The image of the leather clad Managing Editor standing atop the kitchen slush pile has completely distracted me for most likely the rest of the day. Thanks for the visual ear worm.
Is the leather clad managing editor with a whip...cute?
She has red hair, a nice figure, and the face of ultimate despair. "Cute" doesn't enter into it.
"...semi-sober, exhausted editor climbing over a kitchen of slush desperate to find the last of the dry vermouth...(etc)"
God, I love you guys.
So, This is a stupid question and yes, I have queried the piece to death, but I still can't sleep at night.
A full of my MG has been with 5 different editors at 5 different houses (and 1 agent has a full) for several months with NO RESPONSE.
I am not hallucinating as I still have all of the requests in writing. Yes, my email is working, but at this point, the postage rates have changed on the SASE.
WTF?
Is my manuscript in a corner somewhere? Has it been riding around in the trunk of a car. Is it holding up a desk? Has it even been opened? Is an assistant using it as a coaster? Did the editor post my book on the bulletin board as an example of what not to do? Did it go to acquisition, editorial or whatever they call the meetings? Are they working on a P&L and talking it over?
What is taking so long?
WTF?
And, I must say, you are taking over the void left by Miss Snark! Thank you.

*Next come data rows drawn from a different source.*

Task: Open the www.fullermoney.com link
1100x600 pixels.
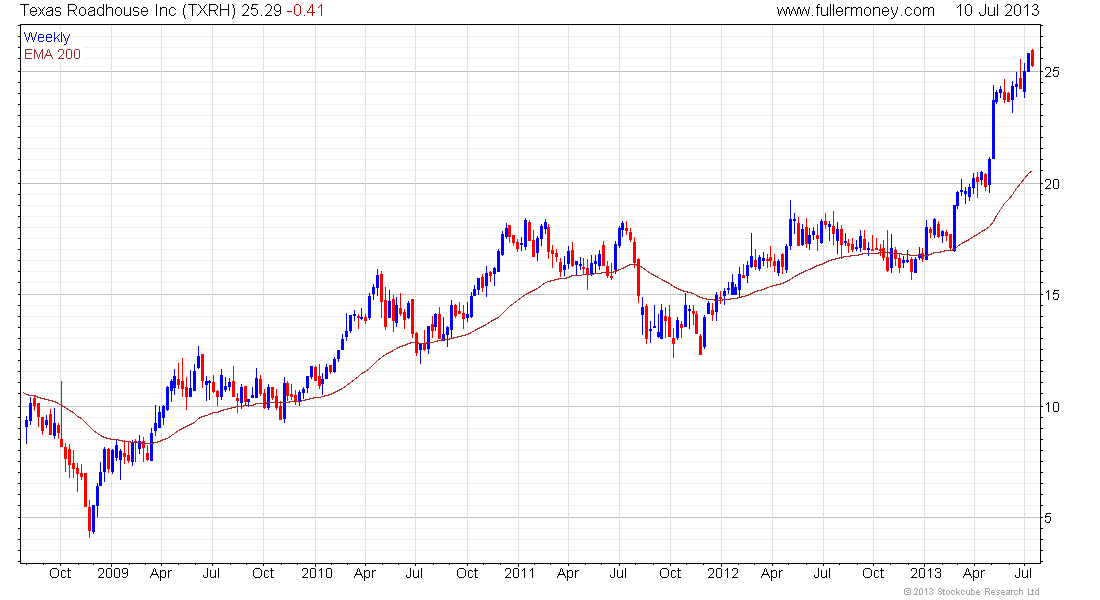Action: [855, 11]
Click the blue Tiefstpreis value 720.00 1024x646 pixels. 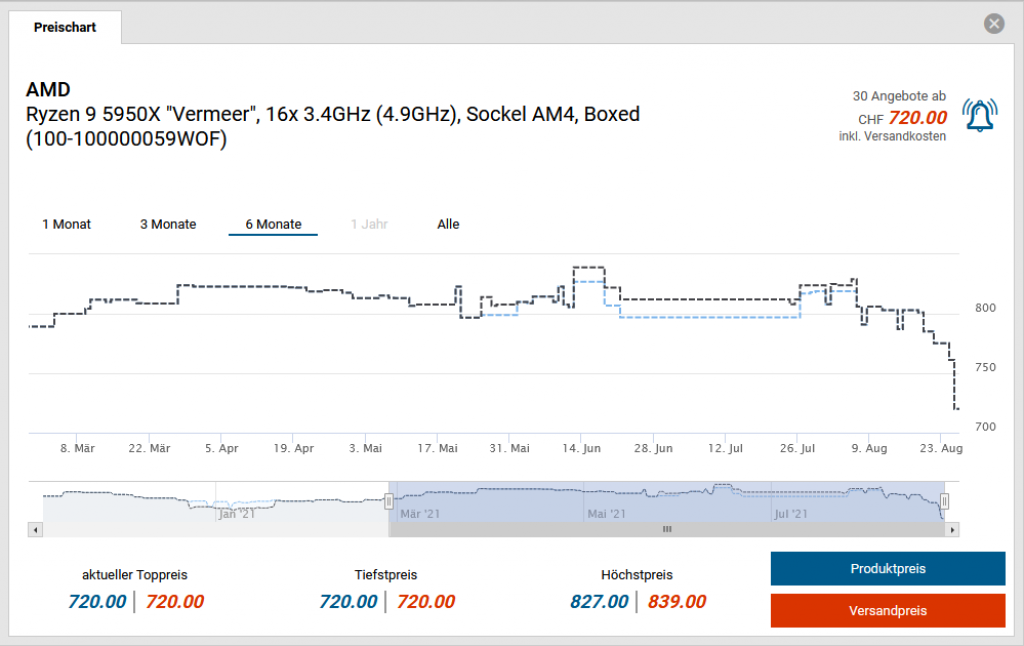(x=347, y=602)
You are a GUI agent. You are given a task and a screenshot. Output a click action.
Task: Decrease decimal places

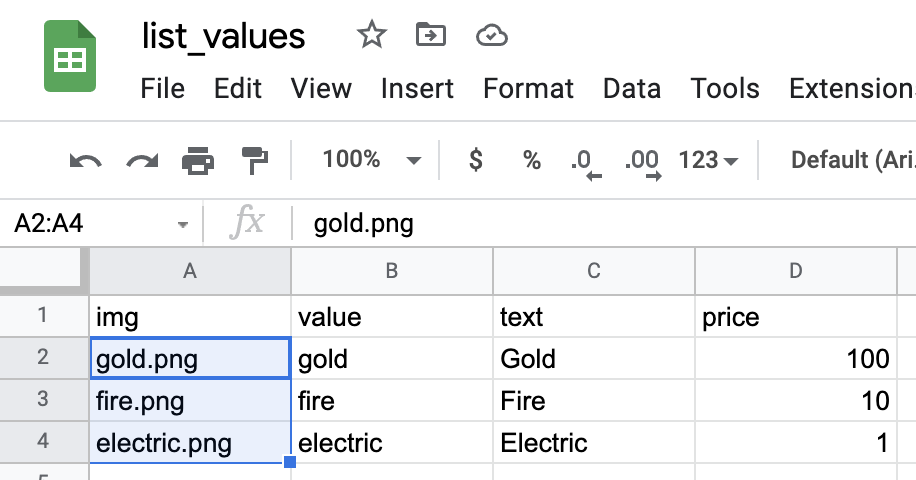click(584, 162)
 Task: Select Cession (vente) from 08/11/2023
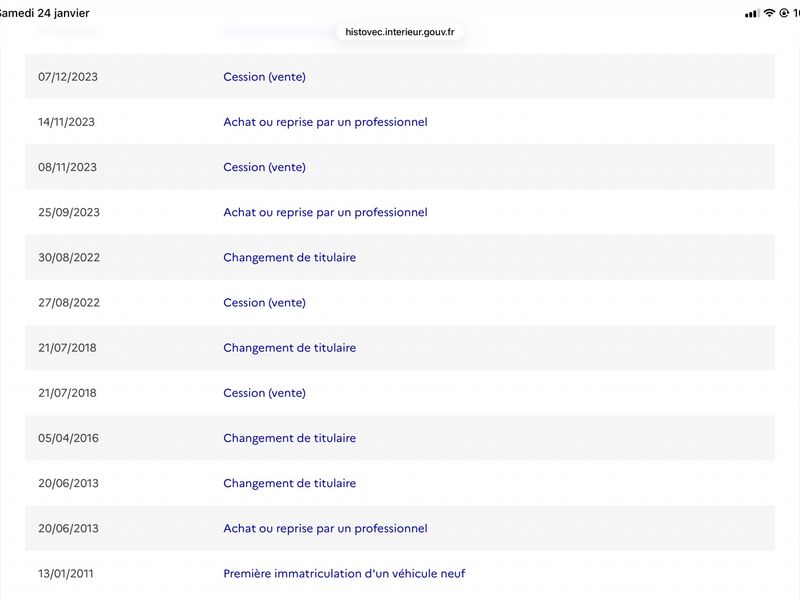click(264, 167)
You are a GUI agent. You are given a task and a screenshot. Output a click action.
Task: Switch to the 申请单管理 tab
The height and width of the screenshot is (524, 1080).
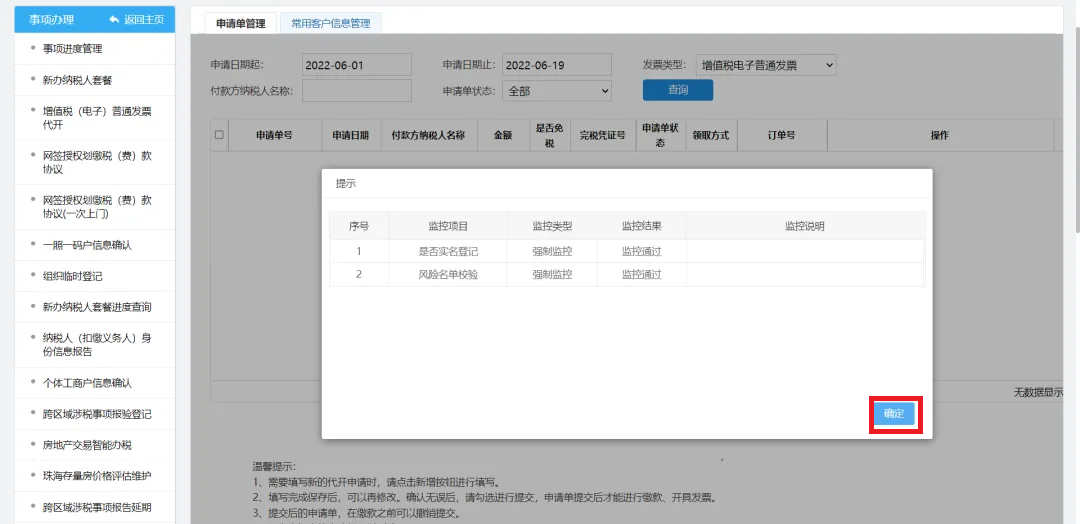coord(240,23)
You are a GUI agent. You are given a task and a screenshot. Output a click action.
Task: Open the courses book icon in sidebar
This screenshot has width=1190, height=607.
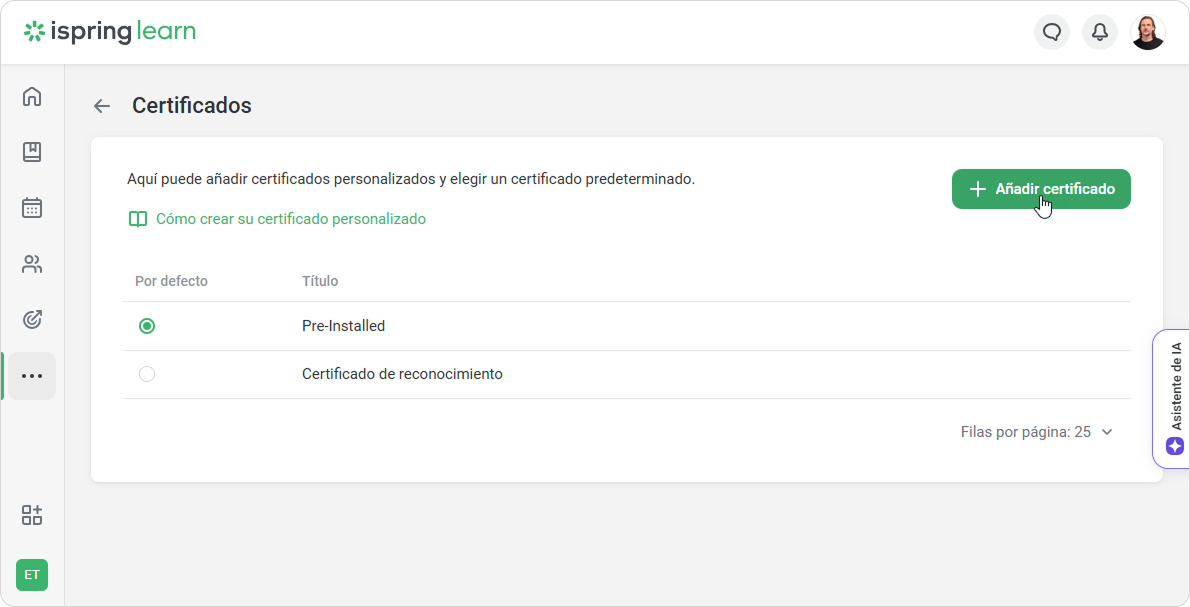tap(32, 152)
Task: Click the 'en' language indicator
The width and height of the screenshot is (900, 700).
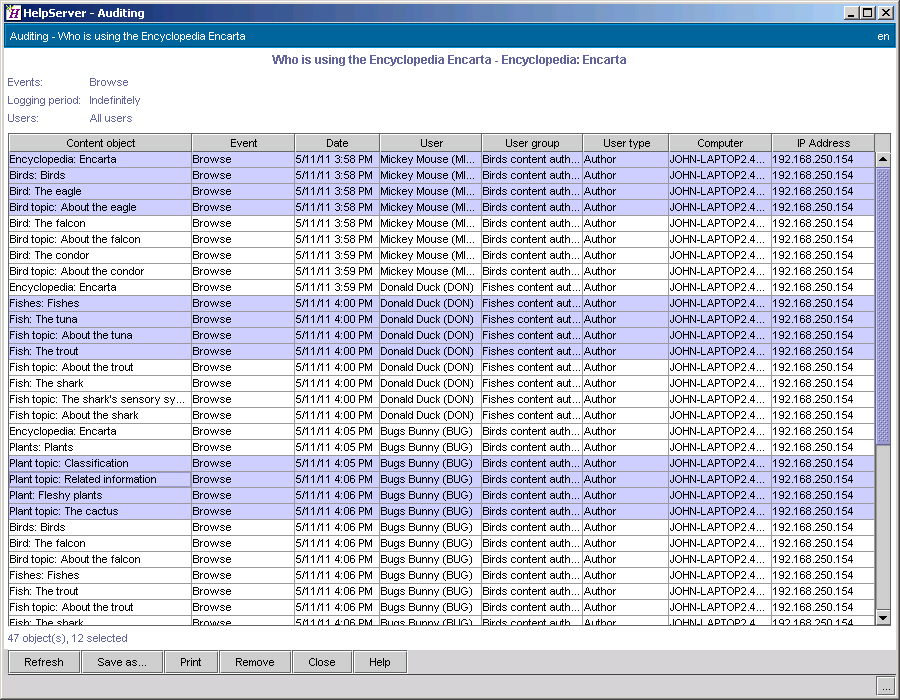Action: point(883,36)
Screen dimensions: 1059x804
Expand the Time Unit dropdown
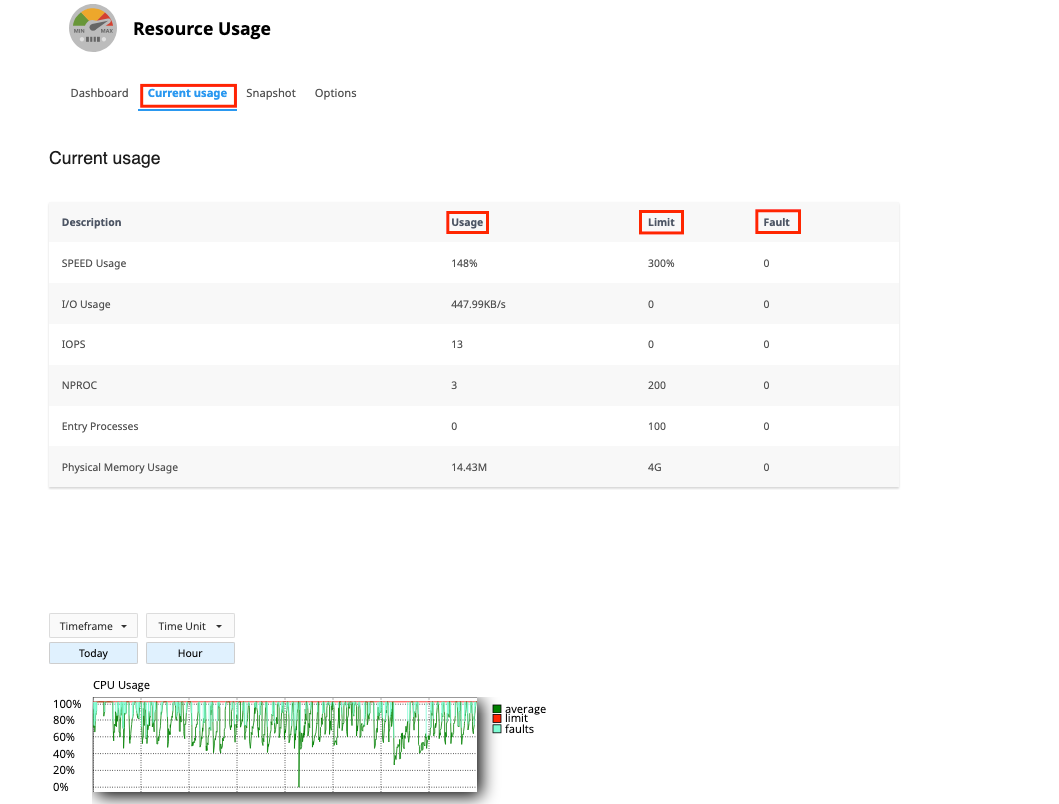click(190, 626)

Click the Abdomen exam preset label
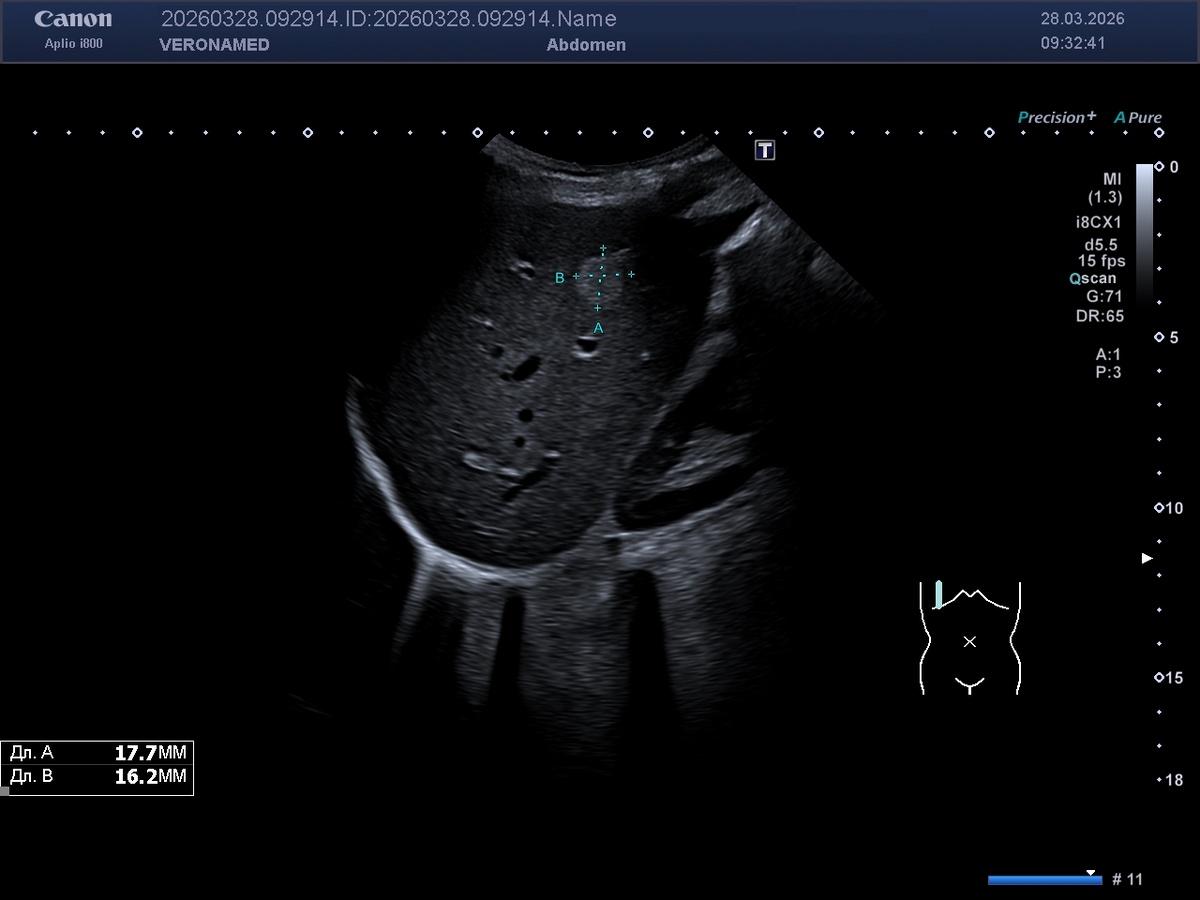pyautogui.click(x=586, y=45)
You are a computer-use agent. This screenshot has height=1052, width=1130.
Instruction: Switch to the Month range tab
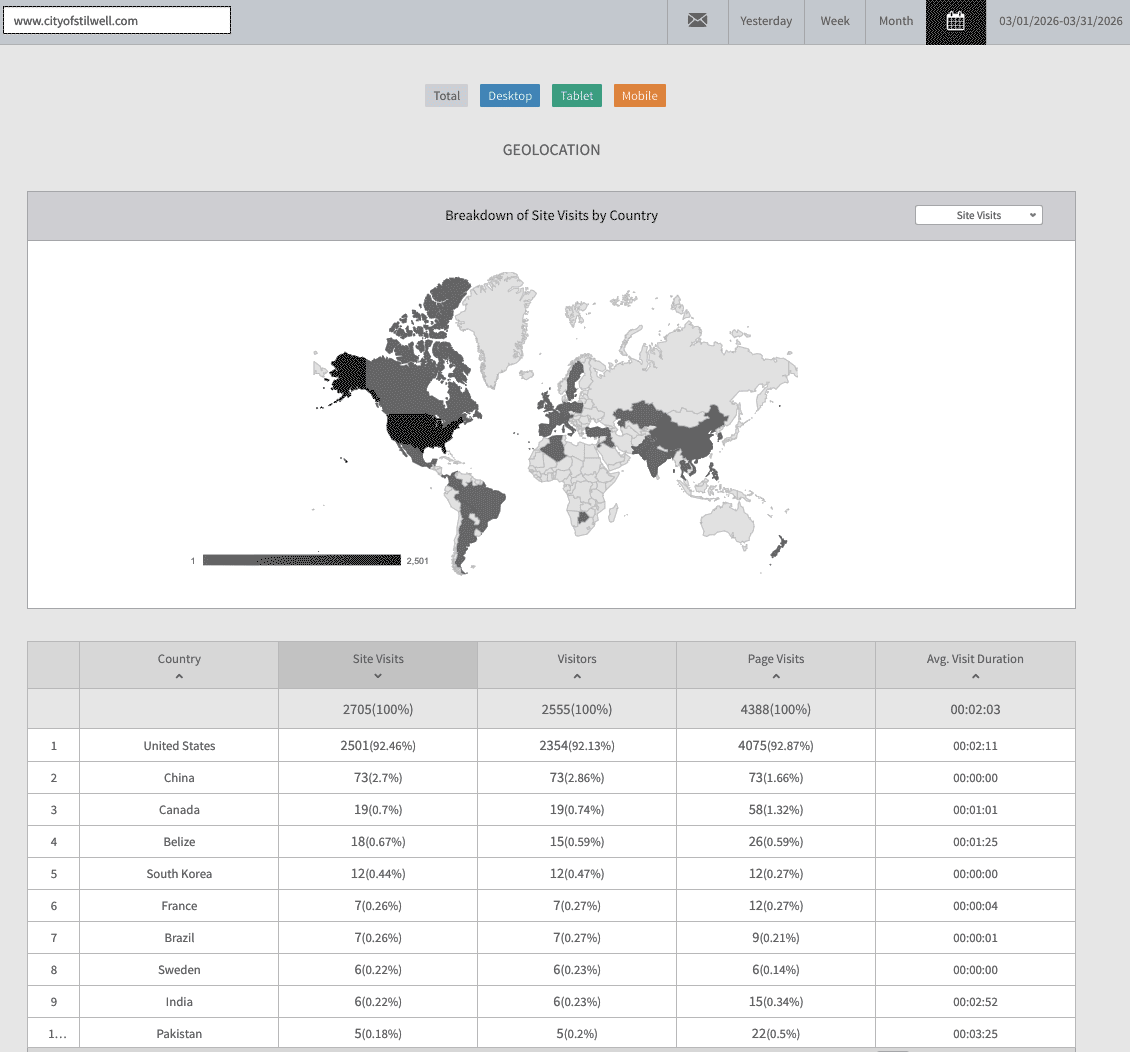[x=895, y=21]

No, no, no, don't give editors the wrong idea. The land of the missing SASE is a lonely landscape of phantoms and maybe's...Maybe my manuscript never arrived there in the first place, maybe it got misplaced in the kitchen slush, maybe it got washed down the garbage disposal BY MISTAKE.
There is something worse than a rejection -- the rejection that never was. At least when the SASE arrives back at the SA, you have closure. You know it's time to stop checking the mailbox everyday for that particular MS. And there's nothing better to soften the blow of rejection than a nice note -- we like your writing style but this is not what we're looking for right now. Or -- We really liked a) b) and c) but d) needed work.
No please don't give editors the wrong idea about doing away with the SASE. A large number of us writers LOVE them. Life as a writer is lonely enough without that little bit of communication from the LAND OF THE EDITOR.